-- Goal --
In the material below, swap "swatch" for "sample" and give the lines back otherwise unchanged, without the pictures.

--- BEGIN Excerpted data ---

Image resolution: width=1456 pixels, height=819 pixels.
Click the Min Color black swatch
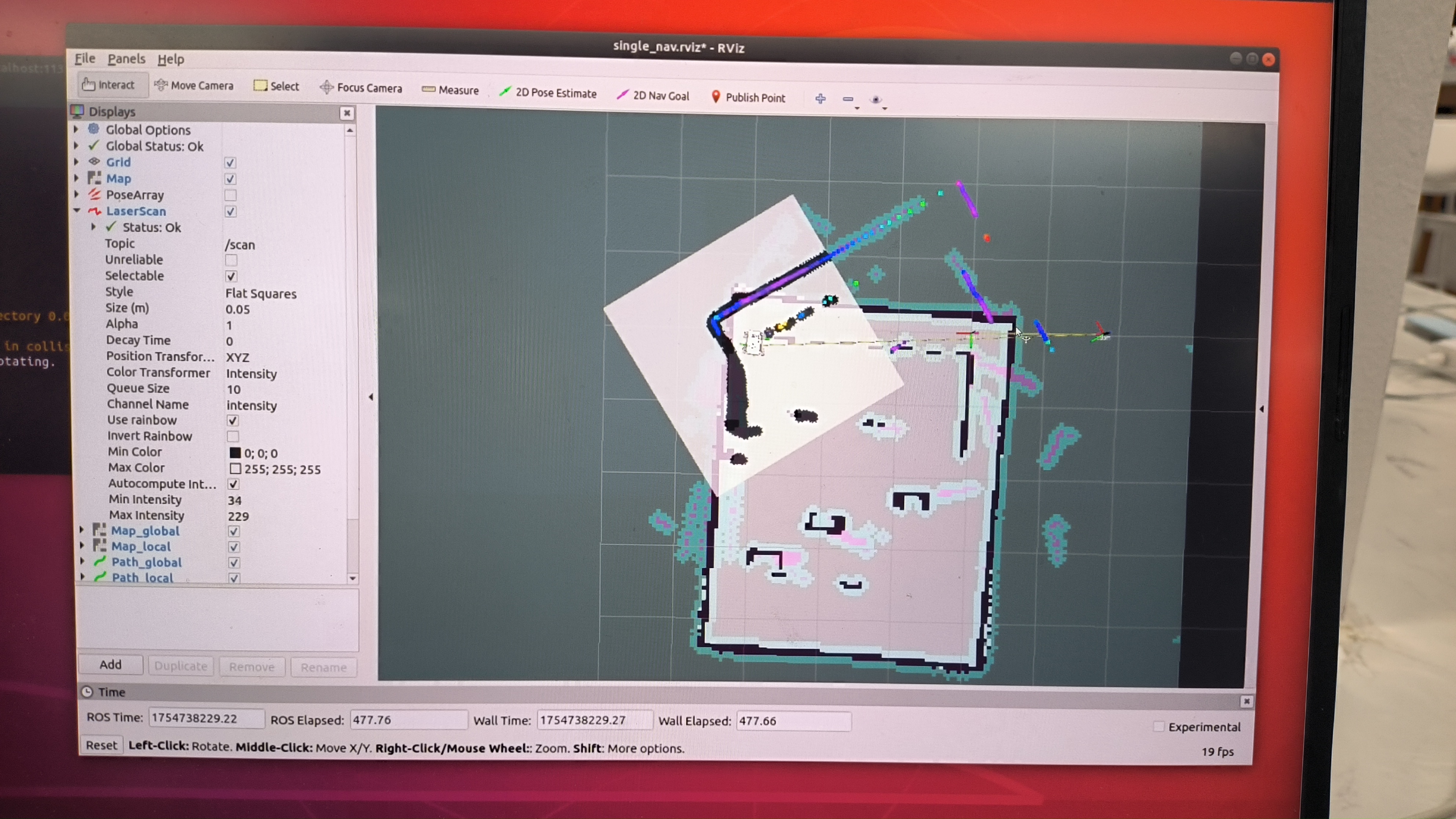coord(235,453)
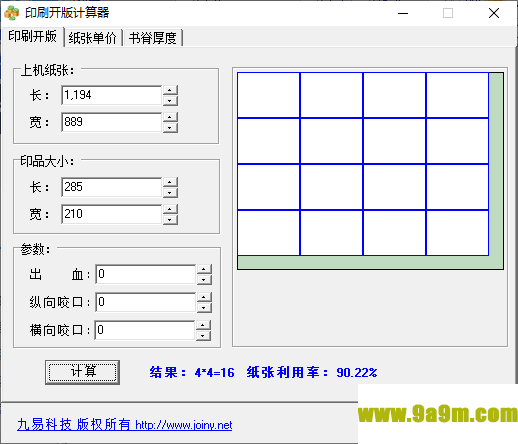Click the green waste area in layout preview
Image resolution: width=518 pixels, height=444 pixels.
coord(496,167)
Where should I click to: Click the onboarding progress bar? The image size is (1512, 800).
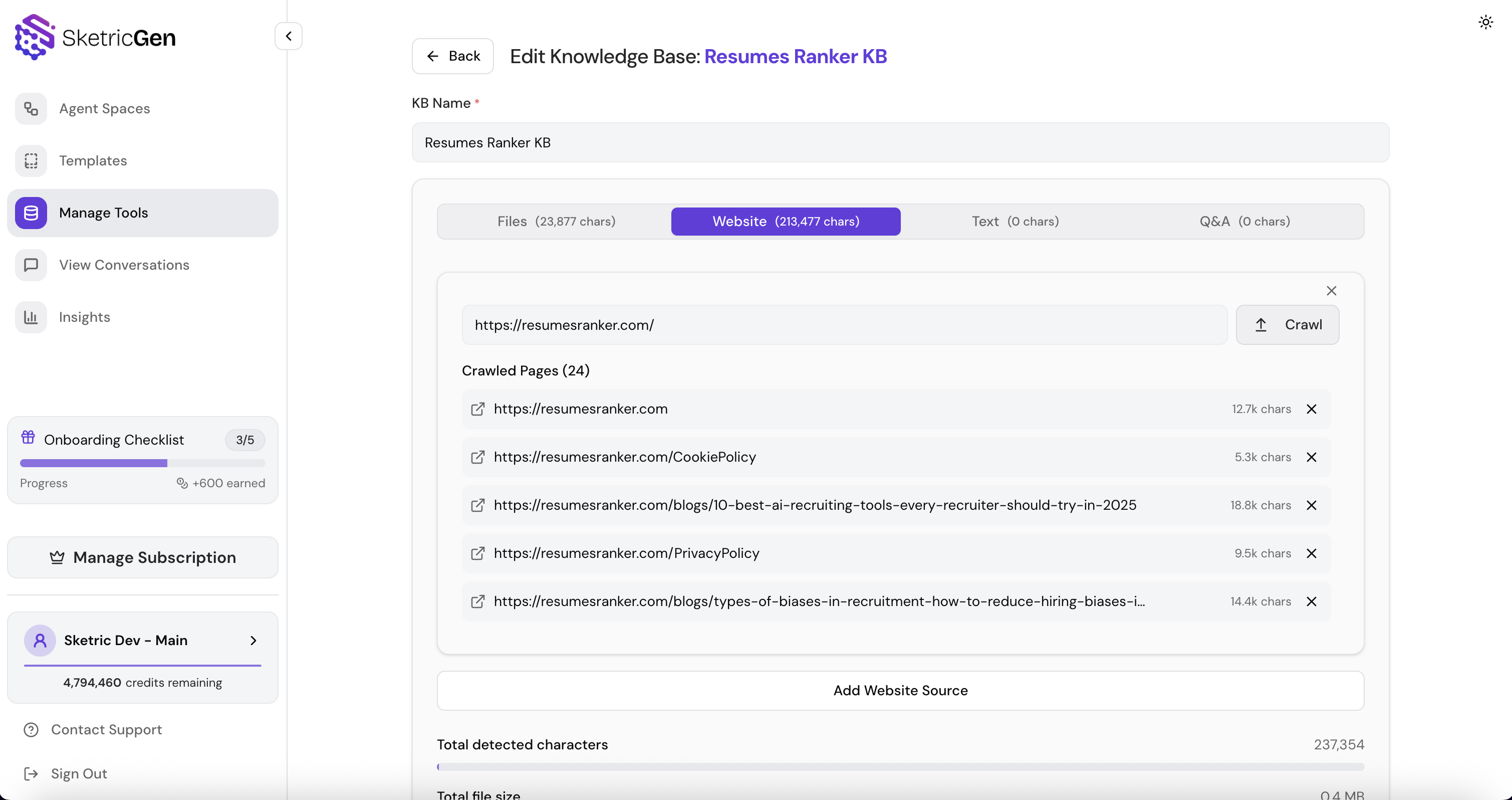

--- END Excerpted data ---

-- Full response --
Image resolution: width=1456 pixels, height=819 pixels.
Click the Min Color black sample
coord(235,453)
Click the green waste area in layout preview
Image resolution: width=518 pixels, height=444 pixels.
coord(496,167)
Where should I click to: Click the onboarding progress bar? The image size is (1512, 800).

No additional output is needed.